Allocating opioid settlement funds towards addressing NAS and supporting pregnant individuals with SUD presents a valuable opportunity to build upon the existing evidence-based programs being implemented across the country. In Washington State, for example, evidence-based lactation guidance and best practices have been developed for mothers with SUD or those who are currently prescribed Medication for Opioid Use Disorder (MOUD). This guidance has been made available in documents tailored to both patients and providers. Several states, including Oregon and Texas, have established pilot programs to increase access to and awareness of medication-assisted treatment (MAT) services for pregnant individuals, and legislation was passed in New York, Vermont, and Washington to increase provider training on treating SUD during pregnancy.  

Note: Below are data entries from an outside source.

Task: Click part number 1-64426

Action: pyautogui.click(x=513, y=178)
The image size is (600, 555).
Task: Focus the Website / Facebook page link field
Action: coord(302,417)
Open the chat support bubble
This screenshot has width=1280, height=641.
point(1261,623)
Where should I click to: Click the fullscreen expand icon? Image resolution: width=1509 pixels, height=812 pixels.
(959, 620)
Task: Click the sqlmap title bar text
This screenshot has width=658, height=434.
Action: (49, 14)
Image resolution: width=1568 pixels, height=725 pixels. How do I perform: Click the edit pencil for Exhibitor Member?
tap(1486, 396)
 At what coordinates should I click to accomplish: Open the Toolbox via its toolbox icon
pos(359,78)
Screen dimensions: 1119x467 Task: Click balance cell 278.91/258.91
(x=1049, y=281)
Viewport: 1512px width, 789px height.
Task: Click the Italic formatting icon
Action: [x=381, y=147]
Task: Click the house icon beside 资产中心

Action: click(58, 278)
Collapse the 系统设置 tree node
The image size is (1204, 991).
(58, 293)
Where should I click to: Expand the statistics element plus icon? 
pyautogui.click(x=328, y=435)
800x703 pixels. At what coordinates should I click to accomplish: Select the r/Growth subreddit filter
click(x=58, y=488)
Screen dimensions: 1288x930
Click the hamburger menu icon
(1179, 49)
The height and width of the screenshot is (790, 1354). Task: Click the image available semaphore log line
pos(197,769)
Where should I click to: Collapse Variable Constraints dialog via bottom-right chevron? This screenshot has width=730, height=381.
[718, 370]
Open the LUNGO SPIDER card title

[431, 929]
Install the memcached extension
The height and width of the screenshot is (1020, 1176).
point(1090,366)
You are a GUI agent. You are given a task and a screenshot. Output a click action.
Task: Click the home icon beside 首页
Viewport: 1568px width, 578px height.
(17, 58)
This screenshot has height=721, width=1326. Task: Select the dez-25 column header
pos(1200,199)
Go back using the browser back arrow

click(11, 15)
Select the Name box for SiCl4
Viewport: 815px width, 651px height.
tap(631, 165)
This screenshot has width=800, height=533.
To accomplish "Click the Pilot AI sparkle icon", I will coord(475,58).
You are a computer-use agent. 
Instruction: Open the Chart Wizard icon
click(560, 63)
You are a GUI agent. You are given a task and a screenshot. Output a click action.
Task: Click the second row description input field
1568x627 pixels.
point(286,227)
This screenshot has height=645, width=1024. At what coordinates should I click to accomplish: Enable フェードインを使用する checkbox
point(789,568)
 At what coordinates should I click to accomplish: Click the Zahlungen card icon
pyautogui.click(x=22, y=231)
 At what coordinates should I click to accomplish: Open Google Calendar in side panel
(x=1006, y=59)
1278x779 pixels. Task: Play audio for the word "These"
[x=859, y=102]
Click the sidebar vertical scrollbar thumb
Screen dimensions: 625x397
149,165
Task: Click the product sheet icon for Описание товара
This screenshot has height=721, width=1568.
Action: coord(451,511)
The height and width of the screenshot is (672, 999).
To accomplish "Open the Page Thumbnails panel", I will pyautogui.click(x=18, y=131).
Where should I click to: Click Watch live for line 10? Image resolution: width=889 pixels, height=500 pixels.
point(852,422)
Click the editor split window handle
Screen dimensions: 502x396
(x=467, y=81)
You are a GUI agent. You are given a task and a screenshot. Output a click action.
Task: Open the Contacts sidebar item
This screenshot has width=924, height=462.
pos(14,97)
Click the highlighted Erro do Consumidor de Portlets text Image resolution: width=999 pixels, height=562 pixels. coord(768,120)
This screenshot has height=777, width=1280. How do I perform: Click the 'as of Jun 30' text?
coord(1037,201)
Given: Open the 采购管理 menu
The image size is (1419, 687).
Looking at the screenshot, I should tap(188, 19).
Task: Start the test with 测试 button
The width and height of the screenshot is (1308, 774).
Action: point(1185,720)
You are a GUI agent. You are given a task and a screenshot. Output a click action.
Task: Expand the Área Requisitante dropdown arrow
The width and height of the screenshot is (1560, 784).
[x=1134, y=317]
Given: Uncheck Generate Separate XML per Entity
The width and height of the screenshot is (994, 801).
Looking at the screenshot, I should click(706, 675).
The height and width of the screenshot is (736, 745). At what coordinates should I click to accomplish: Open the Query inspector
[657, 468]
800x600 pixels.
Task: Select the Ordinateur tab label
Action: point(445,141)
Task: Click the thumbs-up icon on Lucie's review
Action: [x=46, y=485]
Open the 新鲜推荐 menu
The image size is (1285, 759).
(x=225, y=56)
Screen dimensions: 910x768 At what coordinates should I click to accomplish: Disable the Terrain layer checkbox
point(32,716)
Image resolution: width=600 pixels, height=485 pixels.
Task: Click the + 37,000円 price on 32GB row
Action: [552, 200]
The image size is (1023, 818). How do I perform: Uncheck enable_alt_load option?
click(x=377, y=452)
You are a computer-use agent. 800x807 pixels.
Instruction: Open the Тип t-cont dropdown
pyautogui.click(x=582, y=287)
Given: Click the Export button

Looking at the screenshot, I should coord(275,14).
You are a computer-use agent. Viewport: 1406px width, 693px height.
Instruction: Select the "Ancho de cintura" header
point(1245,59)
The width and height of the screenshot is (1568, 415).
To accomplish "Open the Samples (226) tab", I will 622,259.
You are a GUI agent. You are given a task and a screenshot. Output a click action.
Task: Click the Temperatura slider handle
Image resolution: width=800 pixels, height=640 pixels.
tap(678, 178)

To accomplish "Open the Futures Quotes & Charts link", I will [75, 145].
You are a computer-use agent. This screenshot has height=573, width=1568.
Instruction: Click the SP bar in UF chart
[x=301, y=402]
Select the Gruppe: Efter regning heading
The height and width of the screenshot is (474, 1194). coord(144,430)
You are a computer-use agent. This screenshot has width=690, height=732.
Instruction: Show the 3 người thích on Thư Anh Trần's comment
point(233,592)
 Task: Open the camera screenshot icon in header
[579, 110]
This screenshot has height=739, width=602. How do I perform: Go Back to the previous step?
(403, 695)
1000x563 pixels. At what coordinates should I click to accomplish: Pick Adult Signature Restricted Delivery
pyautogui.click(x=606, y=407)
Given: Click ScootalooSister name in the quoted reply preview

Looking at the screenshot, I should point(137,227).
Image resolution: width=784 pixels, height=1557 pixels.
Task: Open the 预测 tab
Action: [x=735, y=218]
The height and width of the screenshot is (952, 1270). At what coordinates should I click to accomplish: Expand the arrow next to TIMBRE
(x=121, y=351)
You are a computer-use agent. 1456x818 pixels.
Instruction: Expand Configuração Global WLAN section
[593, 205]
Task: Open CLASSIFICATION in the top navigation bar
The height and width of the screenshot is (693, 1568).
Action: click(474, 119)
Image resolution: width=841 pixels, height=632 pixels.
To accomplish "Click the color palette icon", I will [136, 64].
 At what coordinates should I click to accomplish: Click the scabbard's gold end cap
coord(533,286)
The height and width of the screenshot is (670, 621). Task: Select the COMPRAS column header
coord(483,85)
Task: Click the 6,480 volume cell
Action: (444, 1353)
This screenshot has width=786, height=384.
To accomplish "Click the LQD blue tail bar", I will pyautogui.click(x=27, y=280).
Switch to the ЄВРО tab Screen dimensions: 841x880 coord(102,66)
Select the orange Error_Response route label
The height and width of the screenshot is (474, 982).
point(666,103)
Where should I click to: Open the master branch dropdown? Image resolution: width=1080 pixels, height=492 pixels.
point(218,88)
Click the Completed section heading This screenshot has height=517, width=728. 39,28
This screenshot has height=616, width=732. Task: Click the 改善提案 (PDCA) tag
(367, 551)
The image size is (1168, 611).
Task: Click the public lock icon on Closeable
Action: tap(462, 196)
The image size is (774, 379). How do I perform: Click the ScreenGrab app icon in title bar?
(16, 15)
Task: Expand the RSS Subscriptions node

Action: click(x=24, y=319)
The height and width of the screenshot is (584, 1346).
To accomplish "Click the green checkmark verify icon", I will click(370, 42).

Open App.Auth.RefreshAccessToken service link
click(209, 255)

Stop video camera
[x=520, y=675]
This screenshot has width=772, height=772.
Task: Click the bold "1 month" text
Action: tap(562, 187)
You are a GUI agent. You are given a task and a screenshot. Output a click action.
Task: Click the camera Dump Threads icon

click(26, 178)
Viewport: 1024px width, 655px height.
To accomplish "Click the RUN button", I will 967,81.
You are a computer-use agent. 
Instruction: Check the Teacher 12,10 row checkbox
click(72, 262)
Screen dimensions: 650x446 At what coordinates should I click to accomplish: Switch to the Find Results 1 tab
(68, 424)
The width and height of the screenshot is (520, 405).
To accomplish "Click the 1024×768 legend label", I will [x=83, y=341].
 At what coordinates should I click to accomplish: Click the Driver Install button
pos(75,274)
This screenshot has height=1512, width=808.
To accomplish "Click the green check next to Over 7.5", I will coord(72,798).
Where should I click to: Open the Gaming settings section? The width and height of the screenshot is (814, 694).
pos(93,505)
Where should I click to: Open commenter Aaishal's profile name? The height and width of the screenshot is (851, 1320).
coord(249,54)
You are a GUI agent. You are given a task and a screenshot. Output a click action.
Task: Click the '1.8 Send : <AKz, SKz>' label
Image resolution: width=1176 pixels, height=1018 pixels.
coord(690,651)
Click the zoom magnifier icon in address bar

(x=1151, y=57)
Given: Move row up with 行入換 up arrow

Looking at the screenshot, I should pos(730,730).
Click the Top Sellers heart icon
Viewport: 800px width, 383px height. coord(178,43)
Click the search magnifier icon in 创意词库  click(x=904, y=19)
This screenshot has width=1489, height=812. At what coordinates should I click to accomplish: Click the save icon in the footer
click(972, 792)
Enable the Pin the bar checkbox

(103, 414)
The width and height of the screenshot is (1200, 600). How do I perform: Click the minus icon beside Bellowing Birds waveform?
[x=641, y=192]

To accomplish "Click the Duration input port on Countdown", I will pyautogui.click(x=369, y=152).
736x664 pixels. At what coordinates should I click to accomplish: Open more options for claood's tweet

State Efforts to Decriminalize Treatment 

Several states have also made efforts to decriminalize potential pathways to treatment and combat stigma associated with receiving treatment for SUD during pregnancy. Pregnant and parenting people with SUD and families receiving treatment services for NAS face stigma through erroneous language, misinformation, disproportionally punitive measures, racism, and the undermining of their parent-child relationships. Punitive policies that require providers to report drug use during pregnancy to child protective services discourage pregnant people from entering treatment, whereas policies that empower providers to engage pregnant people in SUD treatment result in better outcomes for expecting parents. treatment. The Substance Abuse and Mental Health Services Administration (SAMSHA) and the National Institute on Drug Abuse (NIDA) have both released provider guidance addressing how to reduce stigma as a barrier to treatment, and many states have followed suit in recent years.